> **SELECTED PASSAGE**:
↓↓↓

Thu Jan 23, 2014

Plain Text, Papers, Pandoc

Over the past few months, I’ve had several people ask me about the tools I use to put papers together. I maintain a page of resources somewhat grandiosely headed “Writing and Presenting Social Science”. Really it just makes public some configuration files and templates for my text editor and related tools. Things have changed a little recently—which led to people asking the questions—so I will try to lay out the current setup here. I will also try to avoid veering off into generalized noodling about the nature of writing or creativity. (That’s fine for Merlin.) This is mostly because although I am not a bad writer, I am an excellent procrastinator, and it is embarrassing to write about how to write papers when you could be actually writing papers. My excuse today is that I have a headcold.

So, first I will say a little bit about the general problem, and then I will tell you something specific: how to take the draft of a scholarly paper, typically including bibliographical references, figures, and the results of some data analysis, and turn it into nice-looking PDF and HTML output. The hopefully redeeming thing about this discussion is that it will help you use the various resources I make available for doing this. If you want to copy what I do, you should be able to. But I am not saying you ought to. Nor am I making any claim that what I do is right, rational, efficient, productive, or psychologically healthy. As in an earlier discussion of mine on this topic, my chief counterexample to taking anything here as advice about writing or productivity is my wife, who—as I type this—is seated opposite me at the dining room table, putting the final touches to a book written in Microsoft Word. I think MS Word is unpleasant to use for all kinds of reasons, and perhaps you agree. The fact remains she just used it to write a book that will be published later this year by Oxford University Press. On this side of the table, meanwhile, I have this blog post.

↑↑↑

> **DATASET CONTENT**:

↓↓↓

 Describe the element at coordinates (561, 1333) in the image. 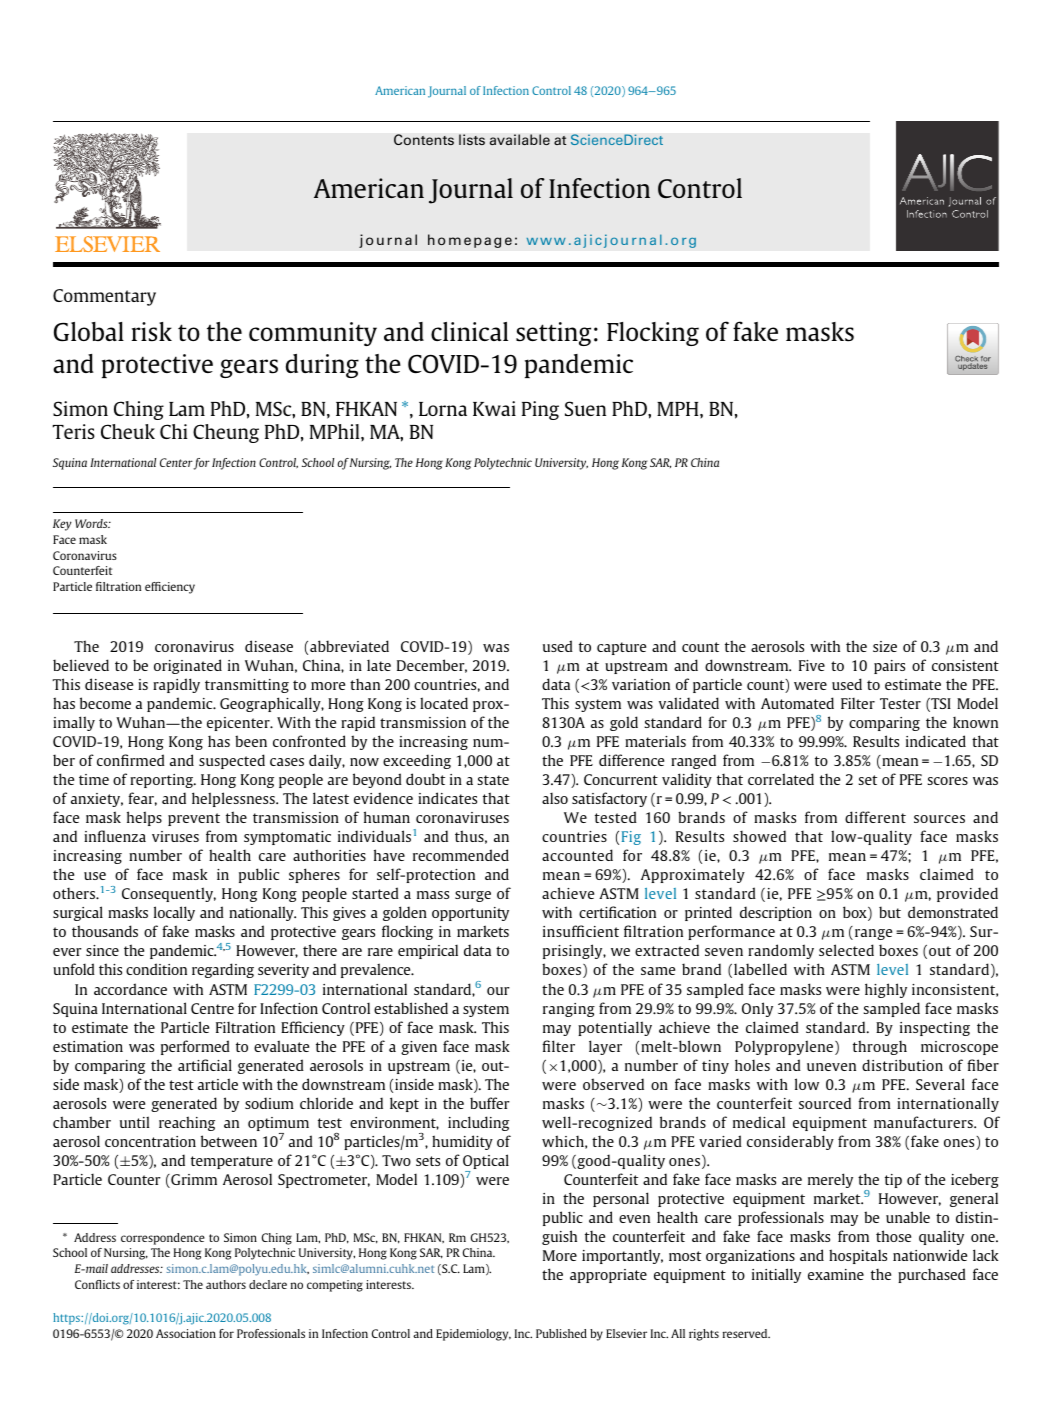

I see `Published` at that location.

↑↑↑

> **PROBLEM TO WORK ON**:
In the blog post on plain text, papers, and Pandoc, what heading does the writer give the page of resources?

> **IN RESPONSE**:
"Writing and Presenting Social Science"